# Your task
Copy every line in the listing that contains "entry".
((
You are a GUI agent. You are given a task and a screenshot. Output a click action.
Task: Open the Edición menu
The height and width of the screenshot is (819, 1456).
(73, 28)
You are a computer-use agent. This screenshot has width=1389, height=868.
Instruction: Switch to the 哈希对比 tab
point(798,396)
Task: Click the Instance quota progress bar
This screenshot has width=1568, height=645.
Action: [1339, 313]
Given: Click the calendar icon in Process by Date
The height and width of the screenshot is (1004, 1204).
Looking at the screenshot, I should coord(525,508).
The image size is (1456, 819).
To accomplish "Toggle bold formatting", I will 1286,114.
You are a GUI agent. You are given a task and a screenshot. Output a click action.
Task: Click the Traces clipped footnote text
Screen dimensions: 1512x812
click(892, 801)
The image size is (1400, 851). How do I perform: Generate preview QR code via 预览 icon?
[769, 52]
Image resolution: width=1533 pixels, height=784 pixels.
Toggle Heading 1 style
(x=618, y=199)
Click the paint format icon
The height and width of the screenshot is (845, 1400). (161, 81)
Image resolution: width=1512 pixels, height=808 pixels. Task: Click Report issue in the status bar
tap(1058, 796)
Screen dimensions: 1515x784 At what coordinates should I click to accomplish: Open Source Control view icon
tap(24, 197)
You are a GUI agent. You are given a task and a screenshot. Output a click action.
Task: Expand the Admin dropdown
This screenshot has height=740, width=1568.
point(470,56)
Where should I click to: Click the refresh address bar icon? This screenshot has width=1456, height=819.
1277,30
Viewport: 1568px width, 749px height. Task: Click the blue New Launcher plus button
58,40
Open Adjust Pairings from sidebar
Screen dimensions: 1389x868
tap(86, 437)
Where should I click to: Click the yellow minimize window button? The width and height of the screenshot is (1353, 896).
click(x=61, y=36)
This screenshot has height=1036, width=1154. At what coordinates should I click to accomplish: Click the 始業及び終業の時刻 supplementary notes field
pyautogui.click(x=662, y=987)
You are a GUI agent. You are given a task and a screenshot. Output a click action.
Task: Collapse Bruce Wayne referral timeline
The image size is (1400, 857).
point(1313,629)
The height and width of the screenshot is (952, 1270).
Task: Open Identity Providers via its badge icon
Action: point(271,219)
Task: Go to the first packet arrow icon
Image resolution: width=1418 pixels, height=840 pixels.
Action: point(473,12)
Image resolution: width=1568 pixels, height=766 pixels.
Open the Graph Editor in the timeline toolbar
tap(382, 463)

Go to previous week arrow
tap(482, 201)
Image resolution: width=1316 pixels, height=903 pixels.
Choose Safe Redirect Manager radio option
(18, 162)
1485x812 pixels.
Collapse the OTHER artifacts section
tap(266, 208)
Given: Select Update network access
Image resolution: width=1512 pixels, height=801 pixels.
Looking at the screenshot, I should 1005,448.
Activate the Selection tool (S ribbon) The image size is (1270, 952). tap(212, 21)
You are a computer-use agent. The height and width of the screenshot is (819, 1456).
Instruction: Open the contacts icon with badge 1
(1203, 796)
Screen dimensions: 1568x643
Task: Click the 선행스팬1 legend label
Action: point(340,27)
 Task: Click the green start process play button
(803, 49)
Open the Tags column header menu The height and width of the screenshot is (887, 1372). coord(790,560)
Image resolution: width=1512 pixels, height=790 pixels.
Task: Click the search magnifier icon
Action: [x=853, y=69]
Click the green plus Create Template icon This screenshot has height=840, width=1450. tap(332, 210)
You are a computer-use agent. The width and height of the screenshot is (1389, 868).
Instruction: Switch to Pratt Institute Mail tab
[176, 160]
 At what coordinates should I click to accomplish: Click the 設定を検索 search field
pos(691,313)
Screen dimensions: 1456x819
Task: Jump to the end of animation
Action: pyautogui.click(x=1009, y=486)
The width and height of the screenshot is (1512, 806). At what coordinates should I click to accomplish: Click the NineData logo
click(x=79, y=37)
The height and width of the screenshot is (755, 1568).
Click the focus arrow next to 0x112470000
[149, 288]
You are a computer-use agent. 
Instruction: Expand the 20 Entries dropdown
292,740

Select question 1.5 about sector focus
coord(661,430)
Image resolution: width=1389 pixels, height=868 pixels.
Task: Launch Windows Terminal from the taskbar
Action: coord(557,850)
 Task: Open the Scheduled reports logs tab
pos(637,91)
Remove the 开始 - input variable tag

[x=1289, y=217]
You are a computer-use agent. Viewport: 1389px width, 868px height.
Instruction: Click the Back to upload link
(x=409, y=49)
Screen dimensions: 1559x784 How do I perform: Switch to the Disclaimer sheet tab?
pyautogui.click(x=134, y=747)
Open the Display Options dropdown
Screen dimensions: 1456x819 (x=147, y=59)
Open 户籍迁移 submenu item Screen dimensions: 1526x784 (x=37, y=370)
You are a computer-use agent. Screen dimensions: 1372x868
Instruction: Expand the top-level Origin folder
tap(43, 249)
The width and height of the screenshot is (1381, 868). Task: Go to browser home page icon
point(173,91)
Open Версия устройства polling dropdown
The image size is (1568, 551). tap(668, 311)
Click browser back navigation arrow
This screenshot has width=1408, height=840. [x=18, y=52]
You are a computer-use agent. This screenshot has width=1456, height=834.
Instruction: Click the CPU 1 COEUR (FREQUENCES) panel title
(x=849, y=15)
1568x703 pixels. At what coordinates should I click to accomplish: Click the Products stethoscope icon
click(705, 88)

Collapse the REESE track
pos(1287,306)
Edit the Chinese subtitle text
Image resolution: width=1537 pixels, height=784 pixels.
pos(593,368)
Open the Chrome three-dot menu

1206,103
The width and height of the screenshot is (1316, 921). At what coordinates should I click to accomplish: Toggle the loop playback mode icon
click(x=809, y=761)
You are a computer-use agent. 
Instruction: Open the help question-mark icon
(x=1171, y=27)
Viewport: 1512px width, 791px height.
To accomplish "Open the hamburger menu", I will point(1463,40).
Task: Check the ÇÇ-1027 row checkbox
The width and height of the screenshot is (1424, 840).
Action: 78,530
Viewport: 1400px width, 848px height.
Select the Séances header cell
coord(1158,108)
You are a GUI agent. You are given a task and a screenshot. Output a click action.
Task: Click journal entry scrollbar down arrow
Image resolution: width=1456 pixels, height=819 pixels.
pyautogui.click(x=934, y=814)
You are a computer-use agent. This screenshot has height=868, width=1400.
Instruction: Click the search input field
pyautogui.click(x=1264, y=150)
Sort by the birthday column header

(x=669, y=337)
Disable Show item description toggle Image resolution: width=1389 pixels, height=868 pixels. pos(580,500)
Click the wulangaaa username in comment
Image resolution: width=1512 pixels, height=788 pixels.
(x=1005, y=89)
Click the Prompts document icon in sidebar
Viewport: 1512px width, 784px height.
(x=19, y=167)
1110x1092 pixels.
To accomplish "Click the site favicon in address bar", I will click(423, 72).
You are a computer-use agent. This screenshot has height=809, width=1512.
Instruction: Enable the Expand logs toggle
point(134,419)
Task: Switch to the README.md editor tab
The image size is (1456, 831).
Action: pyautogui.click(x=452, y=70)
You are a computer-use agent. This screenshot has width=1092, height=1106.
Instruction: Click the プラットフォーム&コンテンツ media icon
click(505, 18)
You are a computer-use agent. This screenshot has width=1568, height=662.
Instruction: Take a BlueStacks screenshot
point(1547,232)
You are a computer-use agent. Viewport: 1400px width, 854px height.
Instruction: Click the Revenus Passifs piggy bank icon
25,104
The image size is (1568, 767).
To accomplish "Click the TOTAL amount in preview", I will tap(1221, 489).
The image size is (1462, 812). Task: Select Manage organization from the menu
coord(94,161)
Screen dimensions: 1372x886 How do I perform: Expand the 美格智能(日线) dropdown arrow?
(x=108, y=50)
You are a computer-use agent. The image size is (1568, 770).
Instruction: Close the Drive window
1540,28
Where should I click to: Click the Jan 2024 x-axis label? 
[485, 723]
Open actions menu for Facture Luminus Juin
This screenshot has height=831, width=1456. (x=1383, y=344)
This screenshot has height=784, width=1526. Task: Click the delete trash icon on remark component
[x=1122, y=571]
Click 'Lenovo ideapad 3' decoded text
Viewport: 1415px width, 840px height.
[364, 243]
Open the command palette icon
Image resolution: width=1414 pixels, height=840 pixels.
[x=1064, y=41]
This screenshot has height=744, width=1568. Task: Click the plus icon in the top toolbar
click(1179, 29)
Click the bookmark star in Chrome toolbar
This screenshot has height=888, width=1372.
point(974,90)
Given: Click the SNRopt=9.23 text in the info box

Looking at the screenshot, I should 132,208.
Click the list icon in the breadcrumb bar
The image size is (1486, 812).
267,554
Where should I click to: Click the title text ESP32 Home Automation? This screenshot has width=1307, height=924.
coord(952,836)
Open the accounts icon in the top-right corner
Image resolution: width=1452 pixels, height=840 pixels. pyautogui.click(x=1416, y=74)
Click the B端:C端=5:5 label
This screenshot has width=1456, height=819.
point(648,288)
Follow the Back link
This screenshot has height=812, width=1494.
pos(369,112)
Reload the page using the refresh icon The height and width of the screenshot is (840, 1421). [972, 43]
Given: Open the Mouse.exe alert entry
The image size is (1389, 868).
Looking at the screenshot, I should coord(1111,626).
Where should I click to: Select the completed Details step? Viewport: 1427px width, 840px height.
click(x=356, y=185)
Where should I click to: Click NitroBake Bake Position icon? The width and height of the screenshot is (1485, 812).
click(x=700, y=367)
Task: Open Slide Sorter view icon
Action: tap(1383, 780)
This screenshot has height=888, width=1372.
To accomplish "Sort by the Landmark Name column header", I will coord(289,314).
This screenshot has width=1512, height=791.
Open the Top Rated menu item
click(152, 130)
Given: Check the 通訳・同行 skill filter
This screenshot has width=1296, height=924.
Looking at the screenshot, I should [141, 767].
))
# Reply to the task
Task: Click journal entry scrollbar down arrow
Given: Open the Mouse.exe alert entry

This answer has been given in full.